This inspection took place on 7 March 2017 and it was unannounced.The Headington Care home is registered to provide accommodation for up to 60 older people living with dementia who require nursing or personal care. At the time of the inspection there were 59 people living at the service.
There was a registered manager in post. A registered manager is a person who has registered with the Care Quality Commission to manage the service. Like registered providers, they are ‘registered persons’. Registered persons have legal responsibility for meeting the requirements in the Health and Social Care Act 2008 and associated Regulations about how the service is run. The registered manager worked closely with the deputy manager.
At the last inspection on 27 January 2016, we asked the provider to take action to make improvements and ensure staff were deployed effectively during meal times, staff engaged with people meaningfully and offered person centred care and ensured people received meaningful activities and stimulation. At this inspection on 7 March 2017, we found these actions had been completed. However, we still have some concerns.
People had varied dining experiences. Some people were not always supported in a timely manner during meal times. Some staff prioritised other tasks to supporting people having meals.
People who were supported by the service felt safe. The staff had a clear understanding on how to safeguard people and protect their health and well-being. People received their medicine as prescribed. There were systems in place to manage safe administration and storage of medicines.
The Headington Care home had enough suitably qualified and experienced staff to meet people's needs. People told us they were attended to without unnecessary delay. The provider had robust recruitment procedures and conducted background checks to ensure staff were suitable for their role.
People had a range of individualised risk assessments in place to keep them safe and to help them maintain their independence. Where risks to people had been identified, risk assessments were in place and action had been taken to reduce the risks. Staff were aware of people’s needs and followed guidance to keep them safe.
Staff received adequate training and support to carry out their roles effectively. People felt supported by competent staff that benefitted from regular supervision (one to one meetings with their line manager) and team meetings to help them meet the needs of the people they cared for.
The registered manager and staff had a good understanding of the Mental Capacity Act 2005 and applied its principles in their work. Where people were thought to lack capacity to make certain decisions, assessments had been completed in line with the principles of MCA. The registered manager and staff understood their responsibilities under the Deprivation of Liberty Safeguards (DoLS); these provide legal safeguards for people who may be deprived of their liberty for their own safety.
Staff treated people with kindness, compassion and respect and promoted people’s independence and right to privacy. People received quality care that was personalised to meet their needs.
People were supported to maintain their health and were referred for specialist advice as required. Where people had received end of life care, staff had taken actions to ensure people would have as dignified and comfortable death as possible. End of life care was provided in a compassionate way.

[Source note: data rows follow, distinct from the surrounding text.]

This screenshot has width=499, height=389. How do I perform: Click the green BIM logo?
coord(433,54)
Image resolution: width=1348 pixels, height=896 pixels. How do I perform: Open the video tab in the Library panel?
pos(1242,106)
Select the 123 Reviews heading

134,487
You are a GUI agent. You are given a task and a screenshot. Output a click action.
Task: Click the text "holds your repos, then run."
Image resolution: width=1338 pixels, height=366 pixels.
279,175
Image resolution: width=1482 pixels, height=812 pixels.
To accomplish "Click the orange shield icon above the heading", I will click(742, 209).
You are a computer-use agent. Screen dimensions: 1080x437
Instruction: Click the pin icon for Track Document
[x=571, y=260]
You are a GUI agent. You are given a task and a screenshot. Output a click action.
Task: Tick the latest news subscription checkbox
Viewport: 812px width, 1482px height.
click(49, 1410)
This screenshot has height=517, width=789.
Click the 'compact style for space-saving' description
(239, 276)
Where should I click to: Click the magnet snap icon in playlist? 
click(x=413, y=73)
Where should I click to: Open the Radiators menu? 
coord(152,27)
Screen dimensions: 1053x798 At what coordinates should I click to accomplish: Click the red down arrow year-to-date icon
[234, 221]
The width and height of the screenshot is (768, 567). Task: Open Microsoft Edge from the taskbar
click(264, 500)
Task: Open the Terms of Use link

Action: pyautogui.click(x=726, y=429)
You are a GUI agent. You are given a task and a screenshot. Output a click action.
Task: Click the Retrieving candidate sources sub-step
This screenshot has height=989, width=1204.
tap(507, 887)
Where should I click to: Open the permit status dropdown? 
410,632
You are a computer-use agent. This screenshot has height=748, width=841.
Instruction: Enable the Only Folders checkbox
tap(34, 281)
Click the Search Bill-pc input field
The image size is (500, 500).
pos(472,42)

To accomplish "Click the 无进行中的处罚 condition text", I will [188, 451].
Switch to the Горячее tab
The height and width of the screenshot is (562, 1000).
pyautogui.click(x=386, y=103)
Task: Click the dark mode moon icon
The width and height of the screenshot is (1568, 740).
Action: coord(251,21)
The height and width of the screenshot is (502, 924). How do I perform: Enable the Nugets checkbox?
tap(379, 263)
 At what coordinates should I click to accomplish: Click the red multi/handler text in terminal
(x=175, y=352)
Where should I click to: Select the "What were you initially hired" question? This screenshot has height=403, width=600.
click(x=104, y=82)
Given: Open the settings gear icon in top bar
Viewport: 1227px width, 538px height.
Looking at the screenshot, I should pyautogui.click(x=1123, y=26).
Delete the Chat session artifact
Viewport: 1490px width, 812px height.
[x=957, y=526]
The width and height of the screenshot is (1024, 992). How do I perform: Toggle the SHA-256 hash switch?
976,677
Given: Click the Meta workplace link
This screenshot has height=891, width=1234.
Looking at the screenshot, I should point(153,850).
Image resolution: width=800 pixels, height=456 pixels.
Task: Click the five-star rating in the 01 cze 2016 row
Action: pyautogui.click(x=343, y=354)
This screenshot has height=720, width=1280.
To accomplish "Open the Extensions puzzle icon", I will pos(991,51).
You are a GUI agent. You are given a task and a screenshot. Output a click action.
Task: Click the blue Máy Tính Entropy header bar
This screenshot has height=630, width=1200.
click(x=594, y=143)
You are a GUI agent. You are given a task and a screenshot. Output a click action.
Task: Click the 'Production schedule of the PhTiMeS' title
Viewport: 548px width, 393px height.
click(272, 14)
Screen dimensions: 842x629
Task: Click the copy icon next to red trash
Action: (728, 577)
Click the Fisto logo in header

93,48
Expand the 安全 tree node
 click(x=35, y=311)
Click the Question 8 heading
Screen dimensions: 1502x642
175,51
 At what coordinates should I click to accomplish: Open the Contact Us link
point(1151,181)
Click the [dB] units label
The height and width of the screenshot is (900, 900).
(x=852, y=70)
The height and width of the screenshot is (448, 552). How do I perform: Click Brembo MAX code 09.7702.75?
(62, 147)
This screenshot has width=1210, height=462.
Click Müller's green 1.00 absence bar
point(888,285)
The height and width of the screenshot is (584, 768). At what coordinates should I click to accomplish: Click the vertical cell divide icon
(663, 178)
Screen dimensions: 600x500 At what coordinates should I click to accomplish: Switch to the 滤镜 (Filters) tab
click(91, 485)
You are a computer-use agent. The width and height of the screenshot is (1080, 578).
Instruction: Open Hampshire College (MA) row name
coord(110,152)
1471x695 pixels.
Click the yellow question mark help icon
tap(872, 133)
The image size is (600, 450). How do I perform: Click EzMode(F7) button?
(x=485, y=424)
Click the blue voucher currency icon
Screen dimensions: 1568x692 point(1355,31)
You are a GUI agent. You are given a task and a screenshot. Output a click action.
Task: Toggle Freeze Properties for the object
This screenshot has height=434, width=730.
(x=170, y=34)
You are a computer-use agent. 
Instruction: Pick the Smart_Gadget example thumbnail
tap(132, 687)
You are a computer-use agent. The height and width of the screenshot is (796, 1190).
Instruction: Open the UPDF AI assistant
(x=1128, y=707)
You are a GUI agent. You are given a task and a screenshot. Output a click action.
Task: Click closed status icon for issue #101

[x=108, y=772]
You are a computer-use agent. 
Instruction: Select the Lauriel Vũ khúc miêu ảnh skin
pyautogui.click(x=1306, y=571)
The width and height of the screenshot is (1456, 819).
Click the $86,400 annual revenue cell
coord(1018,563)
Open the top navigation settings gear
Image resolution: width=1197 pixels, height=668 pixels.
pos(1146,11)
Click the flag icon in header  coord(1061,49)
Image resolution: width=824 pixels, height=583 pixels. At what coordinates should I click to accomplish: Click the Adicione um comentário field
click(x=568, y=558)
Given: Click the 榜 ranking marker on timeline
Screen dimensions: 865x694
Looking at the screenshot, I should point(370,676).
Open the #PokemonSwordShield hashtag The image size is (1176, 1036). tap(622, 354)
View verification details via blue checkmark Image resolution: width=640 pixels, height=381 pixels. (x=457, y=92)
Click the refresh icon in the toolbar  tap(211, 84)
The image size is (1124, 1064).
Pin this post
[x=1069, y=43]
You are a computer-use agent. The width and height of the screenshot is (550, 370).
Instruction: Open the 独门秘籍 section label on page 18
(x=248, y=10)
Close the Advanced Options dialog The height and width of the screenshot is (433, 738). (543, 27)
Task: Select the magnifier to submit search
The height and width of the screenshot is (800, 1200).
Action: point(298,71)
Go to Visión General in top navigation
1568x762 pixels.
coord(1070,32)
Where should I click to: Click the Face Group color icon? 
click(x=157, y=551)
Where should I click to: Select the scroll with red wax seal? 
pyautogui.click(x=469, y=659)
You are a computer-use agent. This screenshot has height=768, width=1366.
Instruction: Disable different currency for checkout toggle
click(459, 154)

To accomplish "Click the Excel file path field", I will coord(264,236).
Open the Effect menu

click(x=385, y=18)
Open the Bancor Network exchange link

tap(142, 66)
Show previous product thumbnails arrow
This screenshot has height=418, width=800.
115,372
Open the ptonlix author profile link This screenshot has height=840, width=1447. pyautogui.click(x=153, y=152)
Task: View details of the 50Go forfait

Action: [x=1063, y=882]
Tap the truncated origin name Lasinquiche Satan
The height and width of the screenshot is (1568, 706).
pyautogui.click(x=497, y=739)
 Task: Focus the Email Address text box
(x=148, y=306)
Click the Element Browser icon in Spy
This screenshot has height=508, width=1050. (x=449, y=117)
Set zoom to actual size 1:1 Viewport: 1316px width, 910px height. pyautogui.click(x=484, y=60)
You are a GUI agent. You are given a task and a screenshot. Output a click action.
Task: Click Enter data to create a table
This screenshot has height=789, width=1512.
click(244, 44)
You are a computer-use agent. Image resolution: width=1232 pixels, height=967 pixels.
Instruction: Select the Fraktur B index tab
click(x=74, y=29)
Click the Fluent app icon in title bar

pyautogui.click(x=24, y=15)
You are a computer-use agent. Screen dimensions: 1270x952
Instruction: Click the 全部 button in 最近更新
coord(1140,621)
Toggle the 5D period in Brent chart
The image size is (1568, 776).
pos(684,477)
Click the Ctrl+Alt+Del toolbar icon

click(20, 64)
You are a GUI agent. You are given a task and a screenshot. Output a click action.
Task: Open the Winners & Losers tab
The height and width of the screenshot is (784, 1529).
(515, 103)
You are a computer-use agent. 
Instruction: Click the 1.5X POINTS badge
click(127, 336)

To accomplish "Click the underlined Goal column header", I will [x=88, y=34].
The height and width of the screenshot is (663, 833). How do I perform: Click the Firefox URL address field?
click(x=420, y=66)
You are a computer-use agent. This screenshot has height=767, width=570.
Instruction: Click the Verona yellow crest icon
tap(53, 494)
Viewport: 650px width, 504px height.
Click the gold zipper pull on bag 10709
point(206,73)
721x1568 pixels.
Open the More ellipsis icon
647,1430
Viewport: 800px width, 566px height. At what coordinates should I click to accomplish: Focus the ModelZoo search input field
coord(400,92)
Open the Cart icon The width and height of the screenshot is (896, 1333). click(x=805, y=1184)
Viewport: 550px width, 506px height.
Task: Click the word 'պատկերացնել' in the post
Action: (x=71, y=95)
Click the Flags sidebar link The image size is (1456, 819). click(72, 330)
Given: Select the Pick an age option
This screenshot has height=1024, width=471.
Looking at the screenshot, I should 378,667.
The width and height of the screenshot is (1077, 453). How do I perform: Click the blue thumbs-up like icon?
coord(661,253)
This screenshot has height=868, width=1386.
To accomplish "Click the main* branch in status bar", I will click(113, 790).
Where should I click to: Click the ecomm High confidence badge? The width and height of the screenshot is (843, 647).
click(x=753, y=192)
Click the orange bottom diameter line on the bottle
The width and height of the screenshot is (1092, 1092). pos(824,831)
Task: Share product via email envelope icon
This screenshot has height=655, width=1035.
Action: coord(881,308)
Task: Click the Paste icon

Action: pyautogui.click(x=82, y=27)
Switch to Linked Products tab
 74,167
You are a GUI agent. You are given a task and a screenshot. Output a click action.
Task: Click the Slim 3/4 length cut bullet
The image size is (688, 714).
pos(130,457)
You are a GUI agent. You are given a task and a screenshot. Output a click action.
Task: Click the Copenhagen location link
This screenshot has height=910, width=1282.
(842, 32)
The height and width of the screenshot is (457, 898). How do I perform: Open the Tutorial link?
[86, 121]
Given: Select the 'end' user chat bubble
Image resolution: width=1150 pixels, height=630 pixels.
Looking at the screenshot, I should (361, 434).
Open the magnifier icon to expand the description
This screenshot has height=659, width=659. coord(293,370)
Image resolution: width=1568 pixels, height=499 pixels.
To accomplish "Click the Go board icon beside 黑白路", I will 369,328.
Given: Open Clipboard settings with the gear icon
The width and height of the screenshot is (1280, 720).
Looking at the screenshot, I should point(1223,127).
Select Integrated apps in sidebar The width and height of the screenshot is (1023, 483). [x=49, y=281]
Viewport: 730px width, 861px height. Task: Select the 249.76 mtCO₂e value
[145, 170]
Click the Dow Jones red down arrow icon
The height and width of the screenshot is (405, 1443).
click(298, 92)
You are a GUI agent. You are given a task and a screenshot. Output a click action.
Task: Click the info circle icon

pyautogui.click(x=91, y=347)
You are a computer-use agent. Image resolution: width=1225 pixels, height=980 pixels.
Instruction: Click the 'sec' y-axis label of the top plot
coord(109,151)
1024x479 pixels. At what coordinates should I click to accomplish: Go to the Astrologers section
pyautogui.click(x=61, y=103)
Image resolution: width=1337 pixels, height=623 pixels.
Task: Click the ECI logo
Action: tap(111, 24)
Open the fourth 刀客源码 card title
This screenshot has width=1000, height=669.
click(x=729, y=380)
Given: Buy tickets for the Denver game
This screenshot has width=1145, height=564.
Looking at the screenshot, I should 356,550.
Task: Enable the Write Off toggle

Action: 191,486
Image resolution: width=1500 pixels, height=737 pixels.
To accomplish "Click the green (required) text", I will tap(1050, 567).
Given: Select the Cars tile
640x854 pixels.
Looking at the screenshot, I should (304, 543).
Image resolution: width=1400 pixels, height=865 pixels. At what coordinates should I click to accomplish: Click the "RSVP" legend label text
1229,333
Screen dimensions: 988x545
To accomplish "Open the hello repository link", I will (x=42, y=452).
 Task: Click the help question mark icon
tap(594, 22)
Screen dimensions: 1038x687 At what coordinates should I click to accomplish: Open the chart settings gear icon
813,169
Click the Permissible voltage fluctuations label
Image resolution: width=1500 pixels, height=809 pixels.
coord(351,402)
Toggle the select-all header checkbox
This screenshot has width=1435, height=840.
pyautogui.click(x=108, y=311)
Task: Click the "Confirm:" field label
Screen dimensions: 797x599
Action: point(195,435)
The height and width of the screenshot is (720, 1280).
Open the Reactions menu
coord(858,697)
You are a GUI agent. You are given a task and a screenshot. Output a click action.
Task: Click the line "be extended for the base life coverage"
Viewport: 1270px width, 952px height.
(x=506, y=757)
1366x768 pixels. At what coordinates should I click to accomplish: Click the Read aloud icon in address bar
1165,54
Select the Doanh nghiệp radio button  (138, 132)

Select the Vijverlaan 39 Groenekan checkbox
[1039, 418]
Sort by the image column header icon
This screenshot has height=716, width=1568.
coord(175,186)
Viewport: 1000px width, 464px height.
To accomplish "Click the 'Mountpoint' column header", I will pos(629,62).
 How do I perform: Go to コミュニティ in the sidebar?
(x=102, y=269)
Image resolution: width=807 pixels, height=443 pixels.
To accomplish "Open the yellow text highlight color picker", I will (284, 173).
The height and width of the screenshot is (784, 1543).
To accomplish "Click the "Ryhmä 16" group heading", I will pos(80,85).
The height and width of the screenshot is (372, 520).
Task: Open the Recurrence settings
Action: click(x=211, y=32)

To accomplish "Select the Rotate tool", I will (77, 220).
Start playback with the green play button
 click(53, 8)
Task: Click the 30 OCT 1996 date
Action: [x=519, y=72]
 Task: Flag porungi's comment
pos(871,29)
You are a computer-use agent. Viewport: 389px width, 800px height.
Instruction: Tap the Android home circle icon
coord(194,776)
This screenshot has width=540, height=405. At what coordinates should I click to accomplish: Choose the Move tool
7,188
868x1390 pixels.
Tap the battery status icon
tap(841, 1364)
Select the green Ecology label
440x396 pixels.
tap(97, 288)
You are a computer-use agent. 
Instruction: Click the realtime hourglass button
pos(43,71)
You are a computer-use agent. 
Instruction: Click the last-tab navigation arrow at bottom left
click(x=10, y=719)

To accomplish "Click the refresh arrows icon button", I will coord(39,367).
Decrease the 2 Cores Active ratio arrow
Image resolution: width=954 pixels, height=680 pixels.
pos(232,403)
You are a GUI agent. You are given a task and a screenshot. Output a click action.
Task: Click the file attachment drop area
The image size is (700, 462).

Staff knew the people they cared for and what was important to them. Staff appreciated people’s unique life histories and understood how these could influence the way people wanted to be cared for. People were actively involved with the local community. People were encouraged and supported to engage with services and events outside of the home. Staff supported and encouraged people to engage with a variety of activities and entertainments available within the home. Activities were structured to people's interests and people chose what activities they wanted to do. The environment was designed to enable people to move freely around the home.
Feedback was sought from people and their relatives and used to improve the care. The provider had systems to enable people to provide feedback on the care they received. People knew how to make a complaint and complaints were managed in accordance with the provider’s complaints policy.
Leadership within the service was open and transparent at all levels. The provider had effective quality assurance systems in place.
The registered manager informed us of all notifiable incidents. The registered manager had a clear plan to develop and further improve the home. Staff spoke positively about the management support and leadership they received from the registered manager.